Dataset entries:
----------------

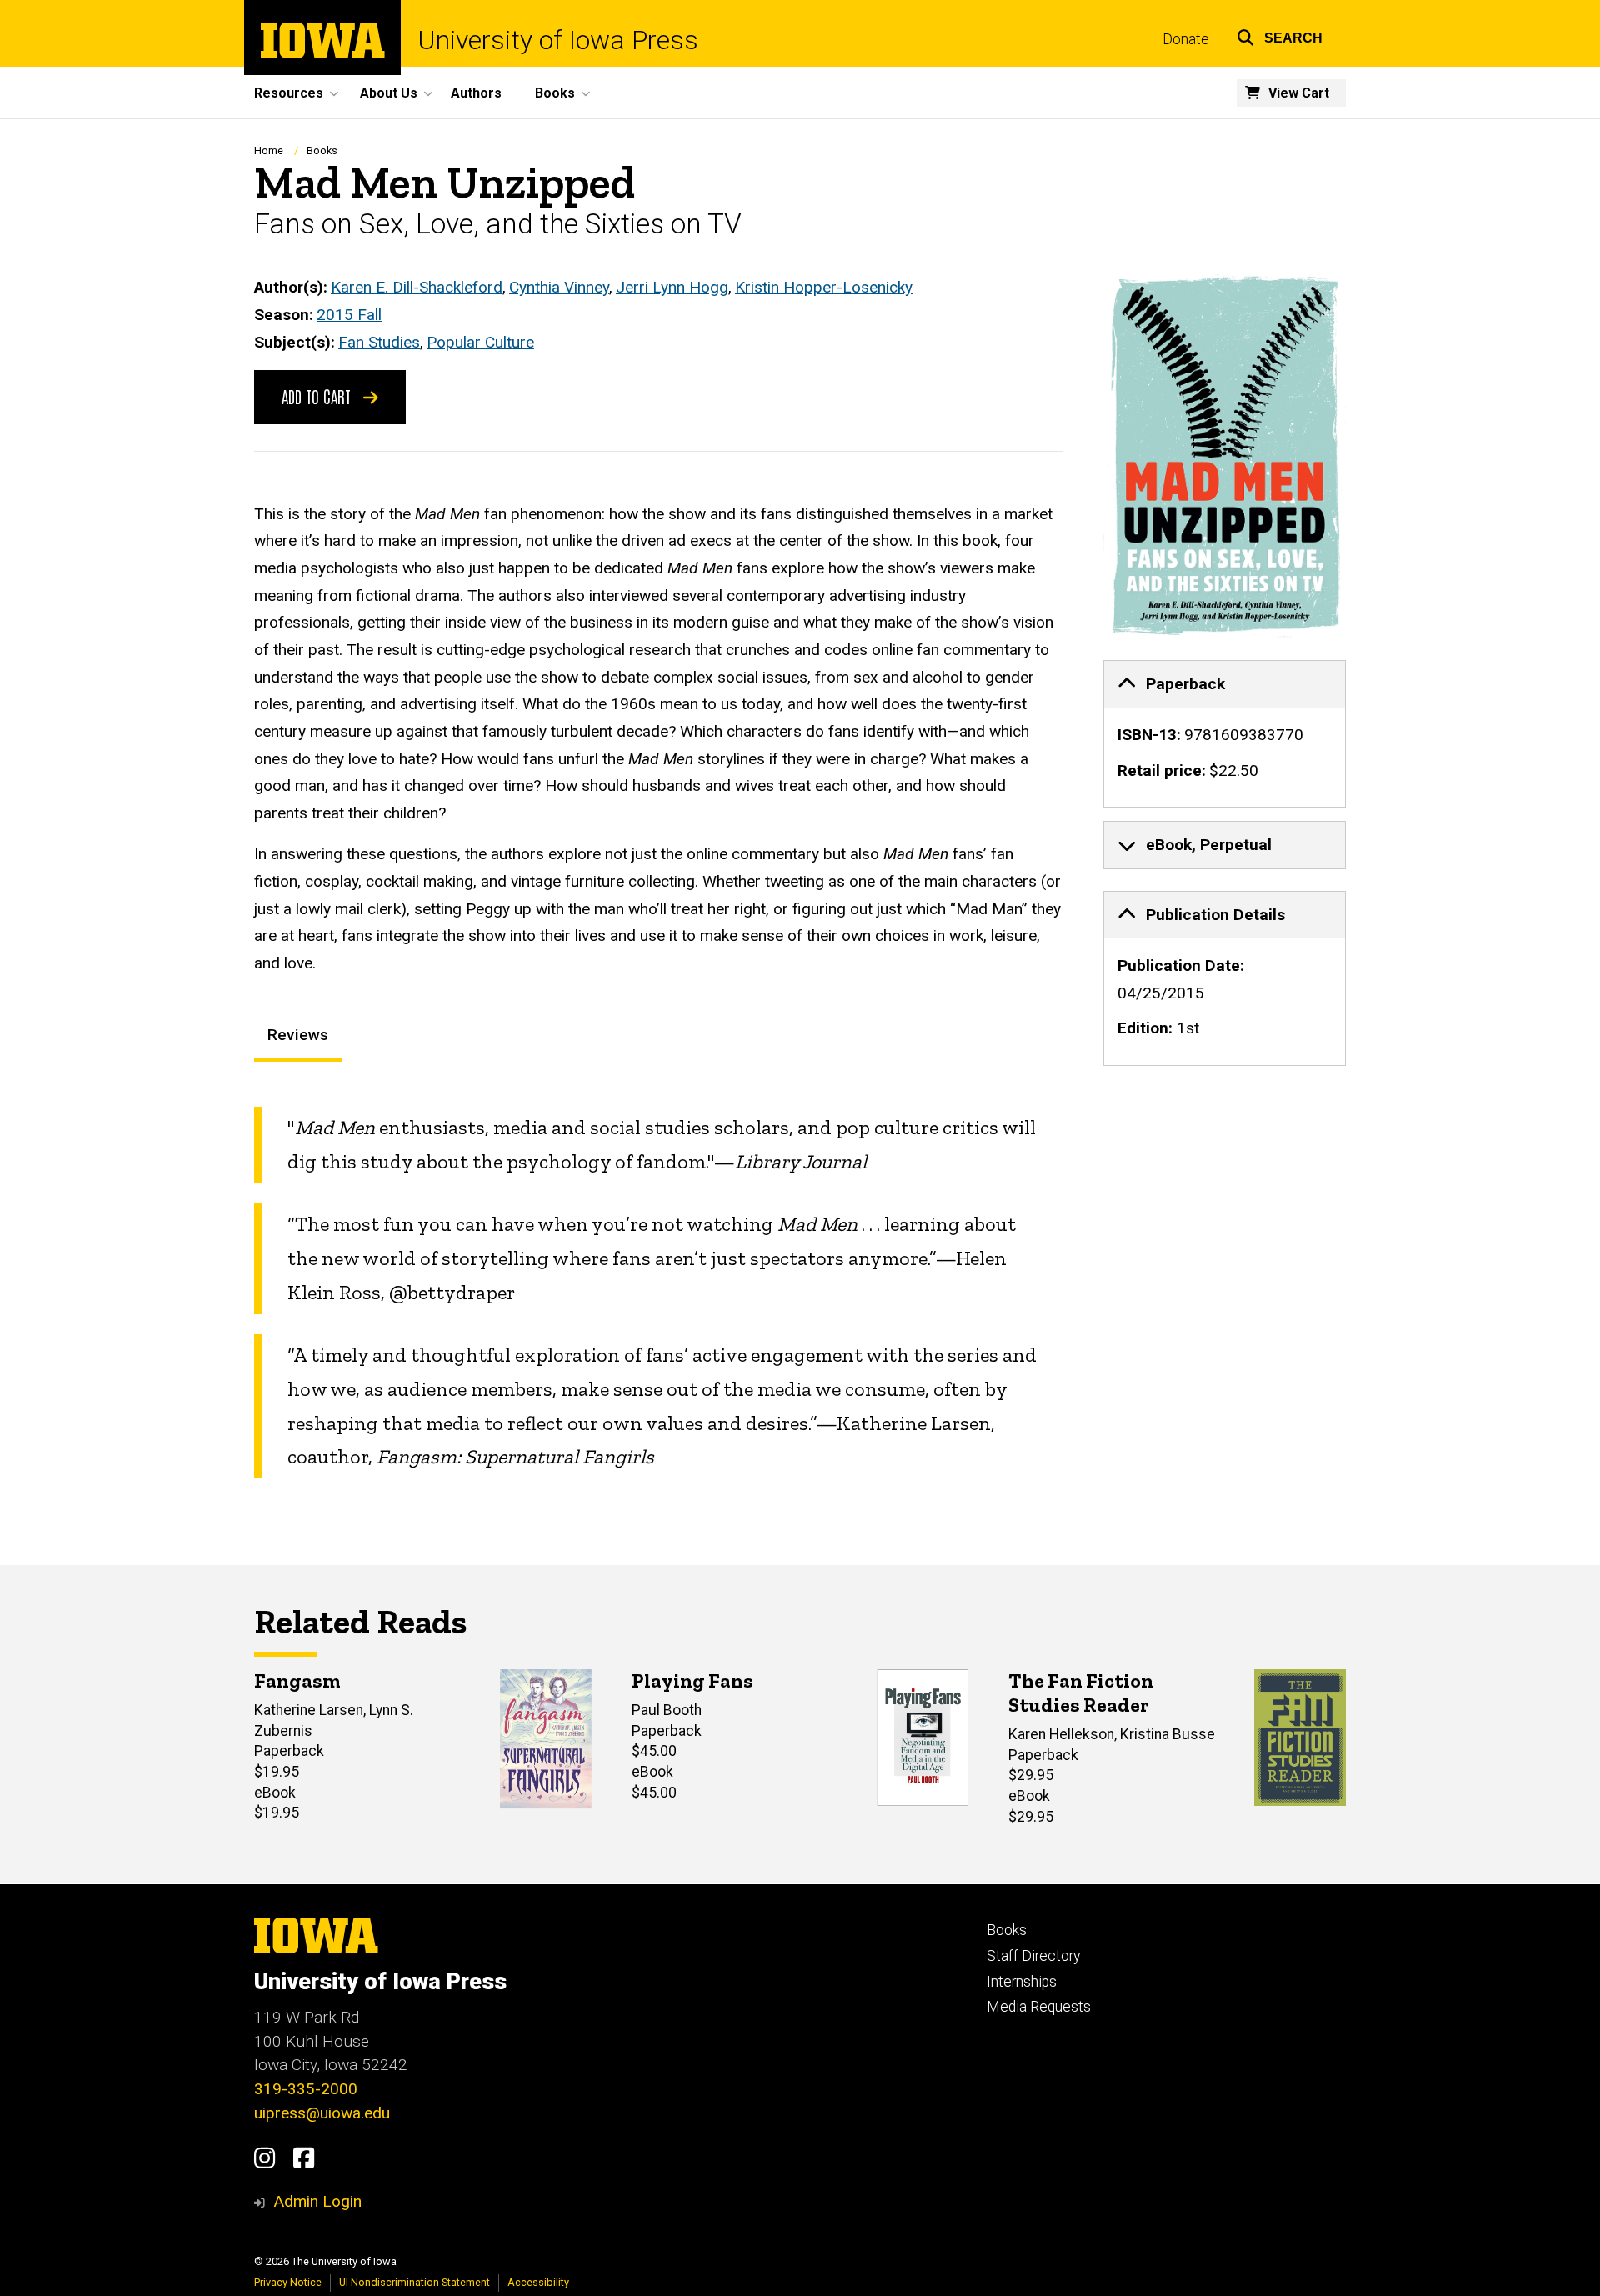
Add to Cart (318, 396)
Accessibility (538, 2282)
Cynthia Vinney (559, 287)
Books (322, 150)
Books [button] (555, 93)
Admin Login (317, 2201)
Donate (1185, 39)
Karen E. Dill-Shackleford (416, 287)
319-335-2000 (306, 2088)
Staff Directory (1033, 1956)
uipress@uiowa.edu (322, 2113)
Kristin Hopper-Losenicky (823, 287)
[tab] (1225, 684)
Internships (1022, 1981)
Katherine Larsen (308, 1710)
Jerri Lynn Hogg (672, 287)
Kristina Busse (1167, 1734)
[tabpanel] (658, 1292)
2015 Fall (349, 314)
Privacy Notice (288, 2282)
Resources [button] (288, 93)
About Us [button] (389, 93)
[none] (1225, 734)
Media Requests (1039, 2006)
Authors (476, 93)
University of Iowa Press (558, 40)
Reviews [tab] (298, 1034)
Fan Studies (379, 342)
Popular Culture (480, 342)
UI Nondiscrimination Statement (414, 2282)
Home (268, 150)
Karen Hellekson (1061, 1734)
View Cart (1298, 93)
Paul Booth (667, 1710)
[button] (1279, 35)
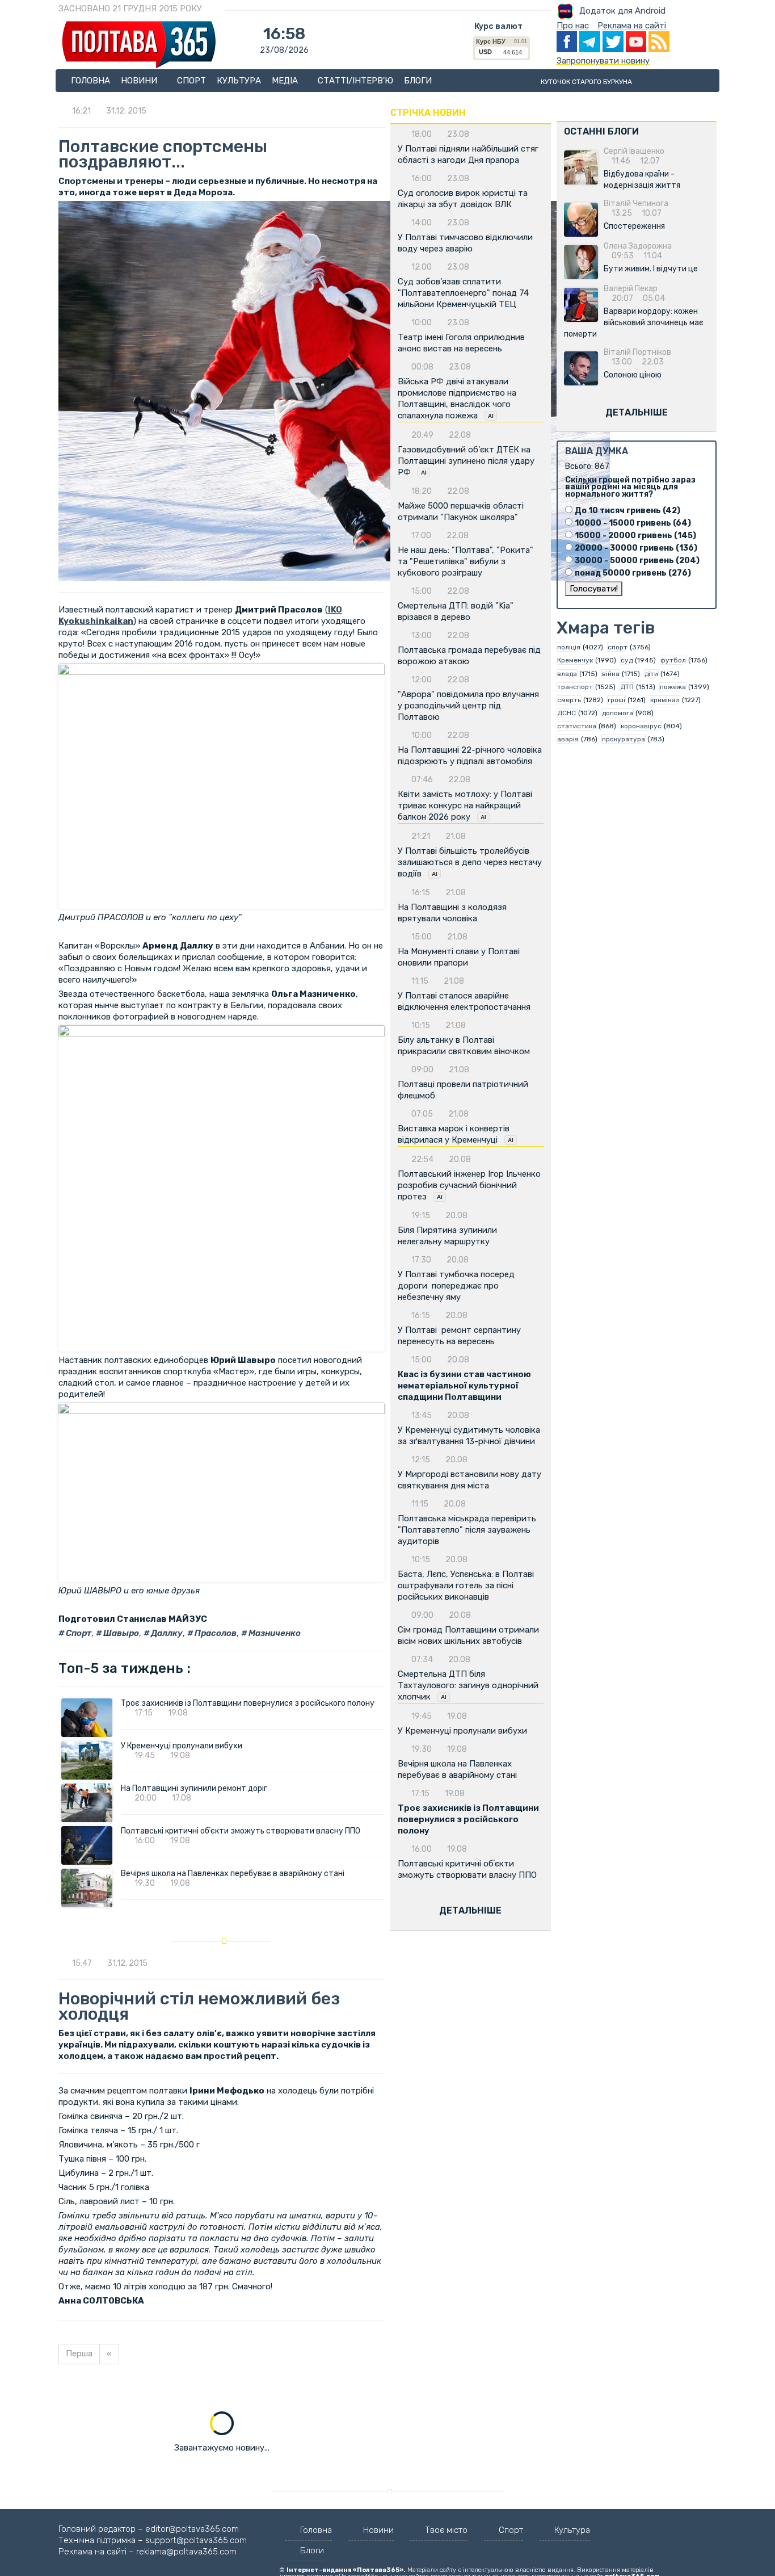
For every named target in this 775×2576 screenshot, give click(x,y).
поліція (568, 647)
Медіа (286, 80)
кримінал (665, 700)
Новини (140, 80)
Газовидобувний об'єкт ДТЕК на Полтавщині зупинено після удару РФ (466, 460)
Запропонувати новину (603, 61)
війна (611, 674)
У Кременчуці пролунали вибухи (181, 1746)
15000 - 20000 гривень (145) (635, 535)
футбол (673, 660)
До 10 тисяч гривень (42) (627, 510)
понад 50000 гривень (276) (633, 573)
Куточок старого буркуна (586, 82)
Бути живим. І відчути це (651, 269)
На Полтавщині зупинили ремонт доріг (194, 1788)
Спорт (191, 80)
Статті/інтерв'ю (355, 80)
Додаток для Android (622, 11)
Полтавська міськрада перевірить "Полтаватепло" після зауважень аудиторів (467, 1529)
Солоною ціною (633, 375)
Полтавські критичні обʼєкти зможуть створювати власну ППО (240, 1831)
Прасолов (215, 1633)
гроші (616, 700)
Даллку (166, 1633)
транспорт (575, 687)
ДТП (627, 687)
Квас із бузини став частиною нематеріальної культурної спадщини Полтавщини (464, 1385)
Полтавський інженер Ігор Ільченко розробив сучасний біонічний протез (469, 1185)
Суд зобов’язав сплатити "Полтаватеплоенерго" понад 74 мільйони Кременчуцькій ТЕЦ (463, 292)
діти (651, 674)
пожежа (673, 687)
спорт (617, 647)
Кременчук (575, 660)
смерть (569, 700)
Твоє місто (446, 2530)
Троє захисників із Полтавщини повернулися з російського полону (247, 1703)
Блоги (418, 80)
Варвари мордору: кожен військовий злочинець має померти (634, 323)
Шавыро (120, 1633)
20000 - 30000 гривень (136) (636, 548)
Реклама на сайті (631, 25)
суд (627, 660)
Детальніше (470, 1910)
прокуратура (623, 739)
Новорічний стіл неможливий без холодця (199, 2006)
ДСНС (566, 713)
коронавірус (641, 726)
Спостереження (634, 226)
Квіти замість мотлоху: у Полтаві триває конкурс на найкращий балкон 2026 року (465, 805)
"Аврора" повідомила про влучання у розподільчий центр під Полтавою (468, 705)
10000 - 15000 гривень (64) (633, 523)
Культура (239, 80)
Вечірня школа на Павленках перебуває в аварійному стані (232, 1873)
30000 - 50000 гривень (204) (637, 560)
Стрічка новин (428, 112)
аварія (568, 739)
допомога (617, 713)
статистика (576, 726)
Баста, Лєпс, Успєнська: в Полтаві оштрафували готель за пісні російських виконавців (466, 1585)
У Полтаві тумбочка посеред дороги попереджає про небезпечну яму (456, 1285)
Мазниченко (274, 1633)
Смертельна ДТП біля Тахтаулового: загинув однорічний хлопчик (468, 1685)
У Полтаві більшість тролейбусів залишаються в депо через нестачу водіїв (470, 862)
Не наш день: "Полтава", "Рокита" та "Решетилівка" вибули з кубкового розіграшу (465, 561)
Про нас (573, 25)
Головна (90, 80)
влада (567, 674)
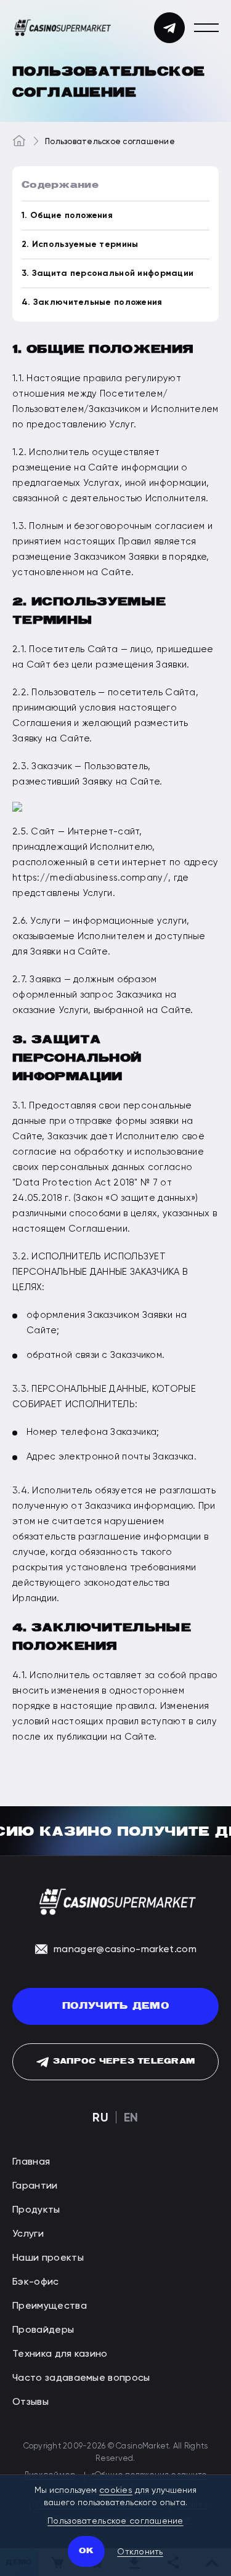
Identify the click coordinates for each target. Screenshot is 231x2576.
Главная (31, 2161)
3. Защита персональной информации (107, 273)
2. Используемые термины (80, 244)
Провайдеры (43, 2329)
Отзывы (30, 2401)
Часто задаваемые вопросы (81, 2377)
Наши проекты (48, 2257)
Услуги (28, 2233)
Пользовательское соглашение (115, 2521)
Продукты (36, 2209)
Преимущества (49, 2305)
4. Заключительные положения (92, 302)
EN (131, 2117)
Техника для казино (60, 2353)
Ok (86, 2551)
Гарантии (35, 2185)
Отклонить (140, 2551)
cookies (115, 2490)
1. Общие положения (67, 215)
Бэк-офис (35, 2281)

----------------

What do the lines above say from the one containing "Новини (140, 80)" down to the one containing "Куточок старого буркуна (586, 82)"? Return them exactly, both end lines included, and only them.

Новини (140, 80)
Газовидобувний об'єкт ДТЕК на Полтавщині зупинено після удару РФ (466, 460)
Запропонувати новину (603, 61)
війна (611, 674)
У Кременчуці пролунали вибухи (181, 1746)
15000 - 20000 гривень (145) (635, 535)
футбол (673, 660)
До 10 тисяч гривень (42) (627, 510)
понад 50000 гривень (276) (633, 573)
Куточок старого буркуна (586, 82)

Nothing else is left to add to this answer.